New market development crucial for Vietnam’s long-term export resilience

According to the Ministry of Industry and Trade (MoIT), Vietnam’s export turnover is forecast to reach about 470 billion USD by the end of this year, up roughly 16% from 2024.

Vietnam’s total import–export turnover in 2025 is expected to reach a record high of USD 920 billion. (Photo: VNA)
Vietnam’s total import–export turnover in 2025 is expected to reach a record high of USD 920 billion. (Photo: VNA)

Hanoi (VNA) – As Vietnam is moving into 2026 amid deeper market integration, growing dependence on a limited number of major markets is exposing exports to mounting risks, underscoring the urgency of proactively tapping new markets to ensure sustainable growth.

Approaching the growth ceiling

According to the Ministry of Industry and Trade (MoIT), Vietnam’s export turnover is forecast to reach about 470 billion USD by the end of this year, up roughly 16% from 2024. In the first 11 months of 2025, total import-export revenue hit 839.8 billion USD, including 430.2 billion USD in exports, a year-on-year rise of 16.1%.

However, export markets remain highly concentrated, with the US accounting for around 32% of total exports, the EU 15%, China nearly 14%, ASEAN close to 10%, and the Republic of Korea (RoK) and Japan about 6% each. Altogether, more than 80% of Vietnam’s export value is tied to these six markets.

At a recent Vietnam export promotion forum, Vu Ba Phu, Director General of the MoIT’s Trade Promotion Agency, said that focusing on key markets has helped enterprises capitalise on tariff preferences and free trade agreements, enabling rapid export growth when demand in major markets rebounds. Yet, he warned, this approach also heightens vulnerability to policy shocks.

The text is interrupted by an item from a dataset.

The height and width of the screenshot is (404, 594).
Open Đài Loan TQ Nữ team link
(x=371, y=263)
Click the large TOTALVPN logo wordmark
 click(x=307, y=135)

Tran Phu Lu, Director of the HCM City Investment and Trade Promotion Centre, noted that most trade defence investigations, carbon tax pressures, labour and environmental requirements, and traceability demands originate from Vietnam’s largest export destinations. When these markets simultaneously tighten standards, room for growth will narrow unless businesses adapt promptly.

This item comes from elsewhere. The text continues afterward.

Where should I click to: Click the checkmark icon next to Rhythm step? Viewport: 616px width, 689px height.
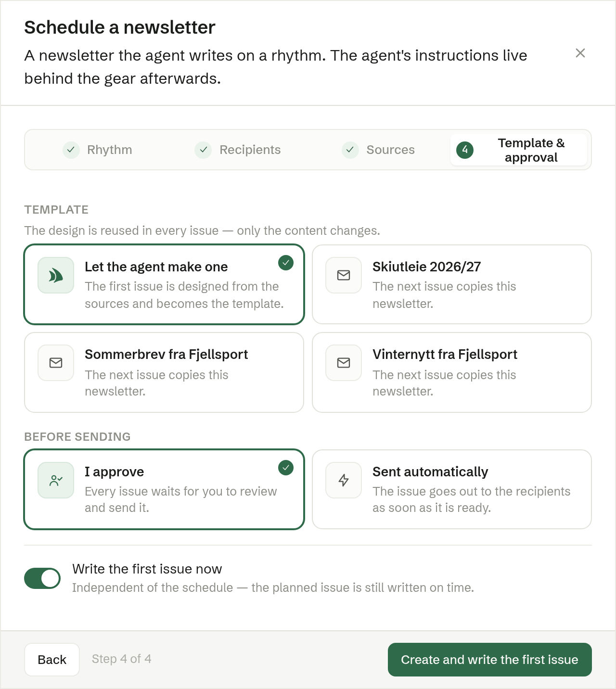point(71,150)
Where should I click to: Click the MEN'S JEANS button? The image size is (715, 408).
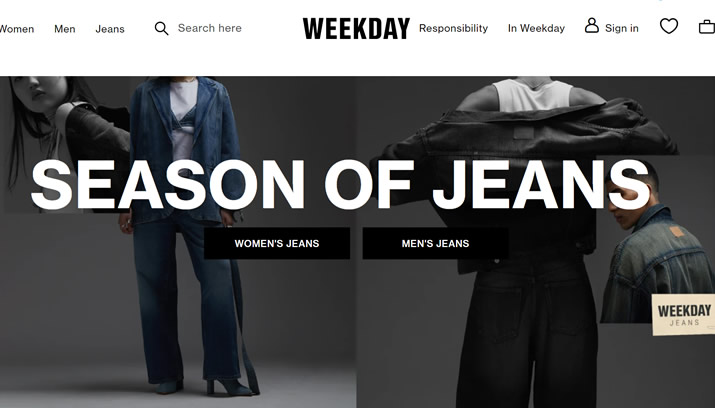pos(435,243)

Many export pillars, he added, are nearing their “growth ceiling”. In the industrial and electronics group, contributing over 30% of total exports, the US, the EU and the RoK remain key markets. However, low domestic value added and heavy reliance on imported components remain major constraints. As rules of origin become more stringent, export competitiveness will weaken unless localisation improves.

A similar pattern is seen in textiles, garments and footwear, which account for about 12-13% of total exports. The US absorbs nearly 40% of the sector’s exports, followed by the EU at around 15%, and Japan and the RoK at 8-9% each.

Truong Van Cam, Vice Chairman and Secretary General of the Vietnam Textile and Apparel Association, said that from 2026 onwards, growth will no longer come from expanding output, but from retaining orders through green transition, labour compliance and supply chain transparency. Enterprises slow to adjust risk losing ground even in traditional markets.

For agricultural products, processed foods and seafood, exports have approached 70 billion USD annually, accounting for around 16% of total turnover. While China remains a major destination, shipments to the EU, Japan and the RoK are rising, signalling a shift towards markets with higher standards but greater value-added potential. At the same time, these products face immediate and growing pressure from regulations on food safety, residues and quarantine.

Clear segmentation, meeting standards

Tran Phu Lu said market development strategies should be pursued along two parallel tracks, with tailored priorities for different market groups.

For traditional markets such as China, the EU and the US, the focus should be on improving the quality of growth to expand market share. This includes promoting deep processing, investing in research and development, upgrading designs, increasing value added, and supporting enterprises in meeting stricter requirements on quality, traceability, green production and integration into global distribution networks.

For new and potential markets, meeting standards is a prerequisite. Markets such as Halal, India and Africa will only offer real opportunities if enterprises make systematic investments in production processes, establish dedicated production lines, and obtain required certifications in line with international practices.

Echoing this view, Dr Vo Tri Thanh, Director of the Institute for Brand and Competitiveness Strategy Research, said new market entry must be based on clear segmentation, right products, right channels and right standards, so these markets can act as “buffers” easing pressure on core destinations. Alongside direct exports, indirect exports and cross-border e-commerce are identified as important avenues for market diversification.

At the macro level, Dr Nguyen Minh Phong of the Hanoi Institute for Socio-Economic Development observed that Vietnam’s exports in 2026 will need to transition towards a multi-pillar, multi-market and multi-value-chain model. Achieving this shift will require concrete, well-sequenced and feasible steps to help Vietnamese goods go further and remain competitive in an increasingly challenging global environment./.